Certo i disegni di Dio hanno tempi lunghi, e Giuseppe ha avuto modo di meditare in quelle notti agitate la promessa fatta dal Signore YHWH al re Achaz settecento anni prima. Che il Signore voglia passare proprio per la mia famiglia per dare un “segno/dono” definitivo agli uomini? Deve il Signore YHWH passare proprio per le famiglie per fare i suoi doni più belli e impegnativi? Non c’erano altri profeti o sacerdoti da consacrare e vestire con i paramenti più belli? Le famiglie hanno la loro vita semplice e i problemi sono tanti, la fine del mese tante volte è molto in là. Certo, però, che il Signore ama le famiglie, ha bisogno delle famiglie, di persone legate dall’amore che rendono presente il suo.

Ma io sono un artigiano di poche parole (di nessuna parola di per sé, in tutto il vangelo). Non sono un politicante, un fanfarone, un re tentenna. So poche cose di Dio, quelle che mi hanno insegnato in casa, specialmente mia mamma. E queste mi bastano per sapere bene che, se Dio è fedele al suo patto con noi – è “giusto” –, lo devo essere anch’io con lui. E se lui mi dice, col suo angelo, di notte (quando sono proprio totalmente disponibile a ciò che Dio ha in mente di fare con me), di “accogliere” Maria in sposa (non di “prenderla” come un oggetto…), lo farò senz’altro, costi quel che costi. Non voglio mettere paletti sulla strada di Dio. Anche perché l’angelo specialista mandato dal Signore mi ha detto che stavolta il suo essere con il suo popolo raggiungerà proprio l’intimo dei cuori delle persone. Con la persona del mio figlio Gesù, che accolgo ben volentieri giuridicamente nella mia linea genealogica, il Signore potrà essere veramente in pienezza il Dio-con-Noi. Questo sarà il nome nascosto di mio figlio, nome d’alleanza, nome fedele, indistruttibile, la sua identità profonda. In lui Dio sarà per sempre con i suoi figli, gli uomini. Ne abbiamo bisogno. Abbiamo estremo bisogno di avere questa certezza che rasserena nel fondo. Questo l’ho capito parlando a lungo con Dio (e anche con Maria…). È un progetto troppo grande per dei semplici uomini ma, se lo accogliamo con fede, si compiranno grandi cose per tutti i nostri fratelli. Infatti, l’angelo del Signore mi ha detto che sarà all’opera lo Spirito Santo di Dio e per questo la qualità di fondo del nostro bimbo che nascerà (il greco dice “ciò che nascerà, alludendo alla sua qualità) sarà di essere “santo”, totalmente “altro” rispetto al grezzo che incrosta la nostra terra. Sarà tutto di Dio, il Totalmente Altro, ma anche tutto nostro. Di fatto, mi ha detto di dargli un nome che dica chiaramente quale sarà la sua missione ben visibile: “Tu lo chiamerai Gesù: egli infatti salverà il suo popolo dai suoi peccati”. È un grande onore per me dargli questo suo nome-missione, come ha fatto Abramo con Isacco (cf. Gen 17,19). Guarirà nel profondo i nostri cuori, ci riporterà tutti a Dio, raddrizzerà i nostri colpi che falliscono il bersaglio. Sono i peccati che strozzano i nostri sogni, ci rimpiccioliscono, ci abbruttiscono come animaletti. Ci sarà un po’ di confusione? Gesù? Emmanuele?

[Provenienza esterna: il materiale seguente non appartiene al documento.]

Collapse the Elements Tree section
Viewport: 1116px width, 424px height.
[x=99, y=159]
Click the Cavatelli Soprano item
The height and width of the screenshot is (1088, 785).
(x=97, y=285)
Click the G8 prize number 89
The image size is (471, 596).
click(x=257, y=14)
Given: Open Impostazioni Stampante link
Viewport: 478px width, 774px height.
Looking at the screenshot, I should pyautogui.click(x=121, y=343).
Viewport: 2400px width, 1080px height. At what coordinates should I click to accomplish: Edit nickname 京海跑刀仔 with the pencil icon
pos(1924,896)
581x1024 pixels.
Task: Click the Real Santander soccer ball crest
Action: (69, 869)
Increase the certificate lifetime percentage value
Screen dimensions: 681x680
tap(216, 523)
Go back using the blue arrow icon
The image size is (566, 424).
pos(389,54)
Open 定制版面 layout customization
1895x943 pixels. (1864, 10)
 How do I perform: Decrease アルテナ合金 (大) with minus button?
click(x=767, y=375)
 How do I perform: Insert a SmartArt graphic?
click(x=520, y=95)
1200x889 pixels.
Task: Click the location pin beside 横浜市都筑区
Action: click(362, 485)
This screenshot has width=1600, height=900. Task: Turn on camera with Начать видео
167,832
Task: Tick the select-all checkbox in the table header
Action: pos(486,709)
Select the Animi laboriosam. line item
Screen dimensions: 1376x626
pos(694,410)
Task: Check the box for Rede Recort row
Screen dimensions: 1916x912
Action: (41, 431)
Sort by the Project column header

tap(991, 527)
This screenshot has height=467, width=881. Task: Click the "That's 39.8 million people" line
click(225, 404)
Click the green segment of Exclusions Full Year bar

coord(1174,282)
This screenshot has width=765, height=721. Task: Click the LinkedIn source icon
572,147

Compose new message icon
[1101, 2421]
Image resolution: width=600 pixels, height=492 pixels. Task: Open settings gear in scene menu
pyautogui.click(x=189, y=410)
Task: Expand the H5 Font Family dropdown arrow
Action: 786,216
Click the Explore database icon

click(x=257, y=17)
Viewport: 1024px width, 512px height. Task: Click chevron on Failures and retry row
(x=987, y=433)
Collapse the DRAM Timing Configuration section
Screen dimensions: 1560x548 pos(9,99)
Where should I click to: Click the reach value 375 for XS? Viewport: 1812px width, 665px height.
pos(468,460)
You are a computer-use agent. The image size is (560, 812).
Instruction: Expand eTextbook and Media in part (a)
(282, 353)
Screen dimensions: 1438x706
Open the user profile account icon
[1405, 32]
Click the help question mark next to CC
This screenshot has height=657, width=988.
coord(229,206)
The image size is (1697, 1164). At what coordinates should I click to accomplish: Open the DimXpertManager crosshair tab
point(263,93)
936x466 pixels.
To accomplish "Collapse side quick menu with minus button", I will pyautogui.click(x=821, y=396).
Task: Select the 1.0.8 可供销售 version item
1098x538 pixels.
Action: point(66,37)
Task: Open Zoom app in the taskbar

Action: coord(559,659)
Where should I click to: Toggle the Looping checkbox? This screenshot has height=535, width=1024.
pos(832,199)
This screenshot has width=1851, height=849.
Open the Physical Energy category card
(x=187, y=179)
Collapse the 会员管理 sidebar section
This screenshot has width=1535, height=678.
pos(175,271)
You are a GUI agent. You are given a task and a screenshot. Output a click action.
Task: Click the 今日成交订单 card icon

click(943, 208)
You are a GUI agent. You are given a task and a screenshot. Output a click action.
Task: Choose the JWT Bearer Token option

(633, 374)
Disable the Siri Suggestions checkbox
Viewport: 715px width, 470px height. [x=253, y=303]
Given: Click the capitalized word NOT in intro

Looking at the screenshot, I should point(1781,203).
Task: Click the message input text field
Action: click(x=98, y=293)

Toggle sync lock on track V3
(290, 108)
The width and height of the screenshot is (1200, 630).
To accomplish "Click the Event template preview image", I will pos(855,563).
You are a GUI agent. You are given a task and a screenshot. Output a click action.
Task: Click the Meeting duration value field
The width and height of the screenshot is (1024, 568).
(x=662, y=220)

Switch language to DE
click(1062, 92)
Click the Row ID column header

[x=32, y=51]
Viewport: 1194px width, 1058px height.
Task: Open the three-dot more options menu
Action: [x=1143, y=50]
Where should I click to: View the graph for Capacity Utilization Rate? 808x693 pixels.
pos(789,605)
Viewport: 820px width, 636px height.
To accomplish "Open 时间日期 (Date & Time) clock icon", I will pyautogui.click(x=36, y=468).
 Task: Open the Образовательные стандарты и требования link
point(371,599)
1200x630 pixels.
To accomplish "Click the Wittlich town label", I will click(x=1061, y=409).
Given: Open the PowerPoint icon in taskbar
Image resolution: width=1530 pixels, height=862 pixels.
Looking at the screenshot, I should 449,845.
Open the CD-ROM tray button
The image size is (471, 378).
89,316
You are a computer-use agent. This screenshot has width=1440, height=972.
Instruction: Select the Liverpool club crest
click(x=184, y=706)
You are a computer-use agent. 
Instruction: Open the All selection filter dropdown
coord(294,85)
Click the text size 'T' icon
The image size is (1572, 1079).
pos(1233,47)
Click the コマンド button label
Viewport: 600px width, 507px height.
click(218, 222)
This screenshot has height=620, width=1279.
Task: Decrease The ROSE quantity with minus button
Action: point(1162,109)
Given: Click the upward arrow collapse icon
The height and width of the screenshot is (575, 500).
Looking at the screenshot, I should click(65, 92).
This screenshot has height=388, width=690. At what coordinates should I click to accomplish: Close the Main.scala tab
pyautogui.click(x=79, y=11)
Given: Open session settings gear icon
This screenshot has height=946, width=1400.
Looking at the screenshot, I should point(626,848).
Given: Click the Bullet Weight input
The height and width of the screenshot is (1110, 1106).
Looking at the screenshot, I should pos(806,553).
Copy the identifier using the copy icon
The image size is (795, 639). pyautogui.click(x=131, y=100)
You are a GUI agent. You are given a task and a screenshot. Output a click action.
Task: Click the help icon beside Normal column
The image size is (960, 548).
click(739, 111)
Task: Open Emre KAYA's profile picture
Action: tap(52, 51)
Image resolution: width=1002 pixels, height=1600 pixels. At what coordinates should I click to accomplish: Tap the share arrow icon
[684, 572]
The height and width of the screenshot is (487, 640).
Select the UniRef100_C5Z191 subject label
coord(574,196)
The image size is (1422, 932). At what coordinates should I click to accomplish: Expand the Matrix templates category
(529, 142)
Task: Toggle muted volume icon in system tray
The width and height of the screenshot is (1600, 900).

Ma, Giuseppe, come si chiama questo bambino double face? State a vedere come si muove e capirete. Io non sono di tante parole. Anzi, io non dico proprio niente (veramente un po’ con Maria forse ho parlato, ma sono cose nostre). Ascolto, credo, faccio, “accolgo”. Un bimbo piccolo, indifeso, double-face sarà la presenza perenne di Dio e la salvezza degli uomini dalle loro ferite più profonde. Ce n’è da riempire la vita di una famiglia e di che far contento il cuore di tante persone, popoli interi, soprattutto i poveri.